Energieversorgung in Deutschland: Droht uns im Winter ein Blackout?
Die Angst vor Stromausfällen ist da. Aber die Aussichten, dass die Stromversorgung auch ohne russisches Gas stabil bleibt, sind gut.
1 Warnungen vor einem großflächigen Stromausfall in Deutschland werden lauter. Wie wahrscheinlich ist ein Blackout?
Sehr unwahrscheinlich. Zwar sind die Herausforderungen für das Stromnetz durch ausbleibende Gaslieferungen und möglicherweise ausfallende Kraftwerke größer geworden. Aber die Wahrscheinlichkeit für einen Blackout steigt nur wenig. „Wir haben eine sehr, sehr hohe Versorgungssicherheit“, sagt eine Sprecherin des Bundeswirtschaftsministeriums. Branchenverbände und die Bundesnetzagentur, die das Stromnetz überwacht, halten flächendeckende, lang andauernde Stromausfälle mit katastrophalen Folgen ebenfalls für sehr unwahrscheinlich. Das sehen unabhängige Energieexpert:innen genauso. „Auch stundenweise krisenhafte Situationen im Stromsystem sind nach Einschätzung der Bundesnetzagentur im Winter 22/23 sehr unwahrscheinlich, diese können aber nie vollständig ausgeschlossen werden“, sagt eine Sprecherin der Bundesnetzagentur. Zu 100 Prozent wird einen solchen Fall niemand ausschließen, weil unerwartete Dinge durch unglückliche Verkettungen geschehen können. Aber: Damit das nicht geschieht, wird das Stormnetz permanent überwacht. Und liefern Kraftwerke nicht mehr, stehen Ersatzanlagen bereit.

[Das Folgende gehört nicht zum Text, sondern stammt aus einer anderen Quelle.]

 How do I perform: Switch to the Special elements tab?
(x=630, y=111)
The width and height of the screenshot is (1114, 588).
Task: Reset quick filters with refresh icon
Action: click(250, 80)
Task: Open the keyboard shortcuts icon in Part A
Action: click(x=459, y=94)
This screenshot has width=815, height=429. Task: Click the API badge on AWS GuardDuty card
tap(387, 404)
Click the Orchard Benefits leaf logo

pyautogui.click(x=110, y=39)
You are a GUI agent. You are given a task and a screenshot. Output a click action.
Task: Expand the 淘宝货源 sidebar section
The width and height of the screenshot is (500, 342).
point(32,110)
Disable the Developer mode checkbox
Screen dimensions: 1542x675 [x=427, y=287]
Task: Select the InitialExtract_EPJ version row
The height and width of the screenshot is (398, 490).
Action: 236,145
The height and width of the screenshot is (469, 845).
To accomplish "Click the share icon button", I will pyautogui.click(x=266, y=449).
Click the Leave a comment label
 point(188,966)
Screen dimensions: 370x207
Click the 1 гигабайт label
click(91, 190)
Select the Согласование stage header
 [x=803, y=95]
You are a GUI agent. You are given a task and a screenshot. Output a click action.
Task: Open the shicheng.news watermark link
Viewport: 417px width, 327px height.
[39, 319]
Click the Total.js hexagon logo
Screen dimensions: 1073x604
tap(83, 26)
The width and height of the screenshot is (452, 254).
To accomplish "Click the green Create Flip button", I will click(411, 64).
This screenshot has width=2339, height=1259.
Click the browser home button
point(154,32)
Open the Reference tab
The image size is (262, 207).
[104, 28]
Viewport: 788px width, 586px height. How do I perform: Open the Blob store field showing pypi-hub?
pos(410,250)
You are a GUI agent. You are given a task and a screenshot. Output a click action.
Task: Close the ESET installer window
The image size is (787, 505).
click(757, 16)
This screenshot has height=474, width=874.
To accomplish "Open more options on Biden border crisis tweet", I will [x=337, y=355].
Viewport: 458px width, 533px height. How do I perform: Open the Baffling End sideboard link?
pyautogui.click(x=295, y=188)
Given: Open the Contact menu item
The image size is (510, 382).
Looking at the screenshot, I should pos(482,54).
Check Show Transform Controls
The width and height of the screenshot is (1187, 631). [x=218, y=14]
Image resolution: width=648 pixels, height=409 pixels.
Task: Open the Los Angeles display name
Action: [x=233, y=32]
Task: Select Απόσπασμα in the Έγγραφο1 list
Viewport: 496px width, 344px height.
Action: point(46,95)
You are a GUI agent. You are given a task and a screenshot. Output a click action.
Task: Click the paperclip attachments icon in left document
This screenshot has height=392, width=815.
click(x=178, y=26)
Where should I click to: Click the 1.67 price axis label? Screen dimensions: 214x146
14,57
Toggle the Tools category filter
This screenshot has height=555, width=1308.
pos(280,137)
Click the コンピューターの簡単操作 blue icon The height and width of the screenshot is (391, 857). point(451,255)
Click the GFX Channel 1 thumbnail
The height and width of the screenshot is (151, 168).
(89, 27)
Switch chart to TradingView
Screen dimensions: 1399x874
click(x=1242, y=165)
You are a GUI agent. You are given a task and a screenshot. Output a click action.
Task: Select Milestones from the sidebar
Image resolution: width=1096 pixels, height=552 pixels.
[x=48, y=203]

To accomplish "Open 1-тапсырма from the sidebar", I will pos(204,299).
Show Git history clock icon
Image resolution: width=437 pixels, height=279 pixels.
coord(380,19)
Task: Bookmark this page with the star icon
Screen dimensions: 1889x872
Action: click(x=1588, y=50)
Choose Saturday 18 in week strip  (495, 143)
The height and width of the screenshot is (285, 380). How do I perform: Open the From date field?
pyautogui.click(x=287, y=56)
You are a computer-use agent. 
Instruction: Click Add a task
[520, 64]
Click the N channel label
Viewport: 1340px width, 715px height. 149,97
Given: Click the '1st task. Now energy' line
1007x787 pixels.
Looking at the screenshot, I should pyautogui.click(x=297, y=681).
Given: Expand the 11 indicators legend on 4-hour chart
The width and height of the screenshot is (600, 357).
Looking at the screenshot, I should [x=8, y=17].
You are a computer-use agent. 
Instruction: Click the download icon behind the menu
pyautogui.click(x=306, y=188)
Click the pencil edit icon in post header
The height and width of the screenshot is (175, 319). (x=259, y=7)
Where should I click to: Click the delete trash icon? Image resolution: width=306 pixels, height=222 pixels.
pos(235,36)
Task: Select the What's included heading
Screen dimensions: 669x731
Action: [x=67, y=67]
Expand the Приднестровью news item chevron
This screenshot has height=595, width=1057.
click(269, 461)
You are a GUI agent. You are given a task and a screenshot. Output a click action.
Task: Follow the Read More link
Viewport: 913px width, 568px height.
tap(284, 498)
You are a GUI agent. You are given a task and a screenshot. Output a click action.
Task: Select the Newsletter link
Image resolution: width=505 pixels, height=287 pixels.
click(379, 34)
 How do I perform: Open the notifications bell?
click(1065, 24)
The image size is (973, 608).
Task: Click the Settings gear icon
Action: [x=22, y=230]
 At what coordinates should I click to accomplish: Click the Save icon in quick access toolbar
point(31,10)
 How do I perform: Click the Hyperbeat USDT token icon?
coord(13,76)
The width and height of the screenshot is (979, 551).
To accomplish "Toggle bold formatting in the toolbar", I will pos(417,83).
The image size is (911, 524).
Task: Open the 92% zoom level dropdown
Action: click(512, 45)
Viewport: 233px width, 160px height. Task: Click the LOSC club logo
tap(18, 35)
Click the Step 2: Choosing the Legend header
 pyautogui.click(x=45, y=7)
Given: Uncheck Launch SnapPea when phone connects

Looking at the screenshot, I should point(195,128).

2 Aber der Chef der Bundesnetzagentur Klaus Müller hat doch gerade selbst vor einem Blackout gewarnt, wenn im Winter zu viele Leute gleichzeitig einen Heizlüfter anstellen.
Ja, aber ihm ging es vor allem um das Energiesparen durch das Senken der Raumtemperatur gegenüber dem Versuch, mit einem anderen Energieträger Wärme zu erzeugen. Heizlüfter ziehen sehr viel Strom, anders als etwa Heizdecken, die eine Alternative dazu sind. Es kann nicht schaden, das auch den Nachbarn zu erzählen. „Wenn zu viele Menschen gleichzeitig mit Heizlüftern heizen, kann das die Stromnetze lokal an ihre Belastungsgrenzen und darüber hinaus bringen“, sagt die Sprecherin der Bundesnetzagentur. „Langanhaltende oder überregionale Stromversorgungsstörungen durch den übermäßigen Einsatz von Heizlüftern sind hingegen als sehr unwahrscheinlich einzustufen.“ Zu einem massenhaften Gebrauch von Heizlüftern würde es erst kommen, wenn das Gas abgeschaltet wird. Privathaushalte gehören zu den geschützten Kund:innen, sagt Kerstin Andreae, Chefin des Bundesverbands Energie- und Wasserwirtschaft. „Das heißt, sollte trotz aller bereits eingeleiteter und noch anstehender Maßnahmen doch die Situation eintreten, dass das Gas knapper wird, dann werden sie stets vorrangig mit Gas beliefert.“
3 Was passiert, wenn im Winter kaum Sonne scheint, kein Wind weht und kein Gas aus Russland kommt?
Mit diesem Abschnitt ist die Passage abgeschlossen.